Be careful with how you write the responses, because they must exactly match what is already in the dataframe! How we write out these levels needs to be the same exact spacing/capitalization for R to recognize it!!

Notice that we didn’t end this code with a pipe operator. Why? Because this is the last step! We don’t want to tell R to expect more code from us in this pipe, because we’re all done. Check out the code below to see it all put together.

Now, let’s do it all at once:

covid_attitudes_tidy <- covid_attitudes %>% 
  select(-Q6.consent) %>% 
  filter(Q84.community == "large city") %>%
  drop_na() %>%
  mutate(apprehension_score = rowMeans(across(c(
    Q18.likely_to_catch_covid,
    Q20.ability_to_protect_self,
    Q21.expected_symptom_severity))),
    Q13_1.trust_doctor_news = case_when(
      Q13.trust_doctor_news ~ 1,
      !Q13.trust_doctor_news ~ 0),
    Q9.covid_knowledge_num = case_when(
      Q9.covid_knowledge == "Nothing at all" ~ 1,
      Q9.covid_knowledge == "A little" ~ 2,
      Q9.covid_knowledge == "A moderate amount" ~ 3,
      Q9.covid_knowledge == "A lot" ~ 4))

(8)

Save your data frame:

Hint: Your code should look something like this: write.csv(your_df, file= "add-your-file-name-here.csv", row.names = FALSE)

write.csv(covid_attitudes_tidy, "covid_attitudes_tidy.csv", row.names = FALSE)

Challenge questions – if you have extra time

covid_attitudes_challenge <- covid_attitudes %>%

(1)

Remove the variable Q6.consent

select(-Q6.consent) %>%

(2)

Keep observations from large cities OR suburbs

(Hint: think back to the logical operators we learned earlier today….)

filter(Q84.community == "large city" | Q84.community == "suburb")

Just for fun, let’s do it all at once!

covid_attitudes_challenge <- covid_attitudes %>% 
  select(-Q6.consent) %>%
  filter(Q84.community == "large city" | Q84.community == "suburb")

Bonus: summary statistics

We can use summarise() to get summary statistics for our variables.

Run the following code to see how it works:

attitudes_summary <- covid_attitudes_tidy %>%
  summarise(mean(apprehension_score))

Try this yourself but now get the standard deviation instead of the mean.

Hint: you can use ?summarise if you’re stuck, and/or look up how to do standard deviation in R.

attitudes_summary <- covid_attitudes_tidy %>%
  summarise(sd(apprehension_score))

Now let’s look at the average apprehension score for each age group using another powerful tidyverse command: group_by().
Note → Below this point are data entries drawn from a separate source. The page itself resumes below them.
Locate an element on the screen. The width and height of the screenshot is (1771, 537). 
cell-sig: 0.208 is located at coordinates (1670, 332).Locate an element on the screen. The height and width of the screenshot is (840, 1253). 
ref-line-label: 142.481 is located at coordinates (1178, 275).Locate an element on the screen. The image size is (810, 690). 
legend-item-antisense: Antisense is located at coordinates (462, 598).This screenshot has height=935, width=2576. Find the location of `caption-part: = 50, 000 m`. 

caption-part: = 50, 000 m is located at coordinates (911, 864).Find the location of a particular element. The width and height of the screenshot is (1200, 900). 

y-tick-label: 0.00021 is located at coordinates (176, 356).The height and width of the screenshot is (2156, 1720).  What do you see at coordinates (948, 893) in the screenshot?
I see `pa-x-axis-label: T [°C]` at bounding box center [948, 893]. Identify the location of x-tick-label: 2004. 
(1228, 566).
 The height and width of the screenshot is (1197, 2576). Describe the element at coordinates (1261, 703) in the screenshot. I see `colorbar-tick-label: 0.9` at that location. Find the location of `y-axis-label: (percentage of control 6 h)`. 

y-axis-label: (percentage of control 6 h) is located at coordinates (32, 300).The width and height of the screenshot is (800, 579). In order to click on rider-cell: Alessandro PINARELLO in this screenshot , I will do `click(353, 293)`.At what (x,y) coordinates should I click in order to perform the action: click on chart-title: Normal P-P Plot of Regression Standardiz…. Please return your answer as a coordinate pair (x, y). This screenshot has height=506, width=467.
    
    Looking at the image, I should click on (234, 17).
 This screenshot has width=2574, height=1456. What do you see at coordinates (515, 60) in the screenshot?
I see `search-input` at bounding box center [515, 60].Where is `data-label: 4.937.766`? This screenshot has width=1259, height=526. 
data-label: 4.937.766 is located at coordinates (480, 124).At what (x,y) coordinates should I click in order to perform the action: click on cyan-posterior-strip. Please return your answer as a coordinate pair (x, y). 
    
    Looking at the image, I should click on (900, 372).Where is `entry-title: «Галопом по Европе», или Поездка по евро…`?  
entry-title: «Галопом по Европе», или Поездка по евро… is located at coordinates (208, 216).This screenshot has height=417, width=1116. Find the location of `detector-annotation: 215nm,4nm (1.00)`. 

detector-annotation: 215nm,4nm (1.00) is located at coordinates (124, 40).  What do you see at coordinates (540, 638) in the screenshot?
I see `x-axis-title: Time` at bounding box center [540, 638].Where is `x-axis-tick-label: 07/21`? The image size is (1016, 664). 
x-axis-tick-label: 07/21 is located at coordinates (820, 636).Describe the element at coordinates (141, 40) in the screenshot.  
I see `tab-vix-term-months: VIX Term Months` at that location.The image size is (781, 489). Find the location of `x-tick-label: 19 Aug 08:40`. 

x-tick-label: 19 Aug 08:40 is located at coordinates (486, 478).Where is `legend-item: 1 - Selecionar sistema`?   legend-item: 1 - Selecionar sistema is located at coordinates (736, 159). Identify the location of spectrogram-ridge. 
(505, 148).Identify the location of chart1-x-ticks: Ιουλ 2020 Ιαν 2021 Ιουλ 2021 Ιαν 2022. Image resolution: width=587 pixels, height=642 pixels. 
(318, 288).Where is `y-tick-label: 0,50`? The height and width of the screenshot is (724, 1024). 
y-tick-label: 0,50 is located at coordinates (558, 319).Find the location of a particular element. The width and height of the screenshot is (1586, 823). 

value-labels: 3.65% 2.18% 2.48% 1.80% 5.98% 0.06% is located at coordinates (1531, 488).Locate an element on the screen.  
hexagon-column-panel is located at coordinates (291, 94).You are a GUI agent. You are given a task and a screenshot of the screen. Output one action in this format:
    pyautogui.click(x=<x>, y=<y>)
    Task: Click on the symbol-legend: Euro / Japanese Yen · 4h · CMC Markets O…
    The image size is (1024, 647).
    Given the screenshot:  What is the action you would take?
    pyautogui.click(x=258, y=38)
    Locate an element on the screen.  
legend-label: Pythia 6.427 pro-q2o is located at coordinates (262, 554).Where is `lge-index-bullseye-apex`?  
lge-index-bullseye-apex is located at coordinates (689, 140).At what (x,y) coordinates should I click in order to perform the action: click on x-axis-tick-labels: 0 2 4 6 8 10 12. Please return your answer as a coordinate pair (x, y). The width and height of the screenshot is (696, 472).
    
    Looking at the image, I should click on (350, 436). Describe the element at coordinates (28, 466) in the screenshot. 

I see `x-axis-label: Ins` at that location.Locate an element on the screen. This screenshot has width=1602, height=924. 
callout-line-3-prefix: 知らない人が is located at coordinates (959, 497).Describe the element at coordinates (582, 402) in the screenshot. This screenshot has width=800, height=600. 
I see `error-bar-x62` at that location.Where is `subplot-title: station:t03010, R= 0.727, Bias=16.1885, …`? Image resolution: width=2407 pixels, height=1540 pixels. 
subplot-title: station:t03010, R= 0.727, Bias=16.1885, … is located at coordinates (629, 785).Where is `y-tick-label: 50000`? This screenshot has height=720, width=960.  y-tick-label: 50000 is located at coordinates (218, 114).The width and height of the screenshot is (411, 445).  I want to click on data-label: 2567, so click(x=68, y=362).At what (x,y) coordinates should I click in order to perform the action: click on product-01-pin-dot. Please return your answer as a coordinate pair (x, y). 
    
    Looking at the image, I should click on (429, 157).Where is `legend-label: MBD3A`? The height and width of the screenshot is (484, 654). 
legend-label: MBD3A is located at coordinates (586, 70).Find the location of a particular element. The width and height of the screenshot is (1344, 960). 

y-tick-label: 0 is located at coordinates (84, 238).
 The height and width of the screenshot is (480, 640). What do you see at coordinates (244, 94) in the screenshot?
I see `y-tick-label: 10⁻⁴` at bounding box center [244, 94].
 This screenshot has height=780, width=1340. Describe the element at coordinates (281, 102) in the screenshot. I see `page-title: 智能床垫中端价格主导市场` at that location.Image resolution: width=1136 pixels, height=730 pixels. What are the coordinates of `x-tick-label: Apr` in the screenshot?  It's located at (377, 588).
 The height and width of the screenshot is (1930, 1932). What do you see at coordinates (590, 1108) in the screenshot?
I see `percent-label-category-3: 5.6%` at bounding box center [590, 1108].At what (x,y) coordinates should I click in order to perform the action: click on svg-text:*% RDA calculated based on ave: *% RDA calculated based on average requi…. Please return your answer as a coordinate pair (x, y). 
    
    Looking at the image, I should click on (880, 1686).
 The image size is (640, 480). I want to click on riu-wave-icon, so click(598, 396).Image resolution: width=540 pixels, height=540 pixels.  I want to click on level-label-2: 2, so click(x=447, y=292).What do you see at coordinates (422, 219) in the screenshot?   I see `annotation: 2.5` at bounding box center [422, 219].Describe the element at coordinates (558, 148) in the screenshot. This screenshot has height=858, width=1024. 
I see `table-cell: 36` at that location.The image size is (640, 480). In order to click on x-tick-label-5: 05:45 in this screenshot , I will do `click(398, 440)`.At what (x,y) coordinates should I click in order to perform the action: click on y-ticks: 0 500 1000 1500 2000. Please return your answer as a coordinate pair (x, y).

Run the following code:

attitudes_summary <- covid_attitudes_tidy %>%
  # group by age
  group_by(Q40.age) %>%
  # get mean apprehension score for each age group
  summarise(apprehension_mean = mean(apprehension_score)) %>%
  # it's important to ungroup!
  ungroup()

View the new variable in the “attitudes_summary” dataframe. What did it give you?
Try grouping by another variable of interest (or more than one). Don’t forget to ungroup() after you’re done !

Note: Grouping doesn’t alter your data frame, it just changes how it’s listed and how it interacts with the other commands.

Check out the tidy cheat sheet for more tidyverse and data wrangling functionality!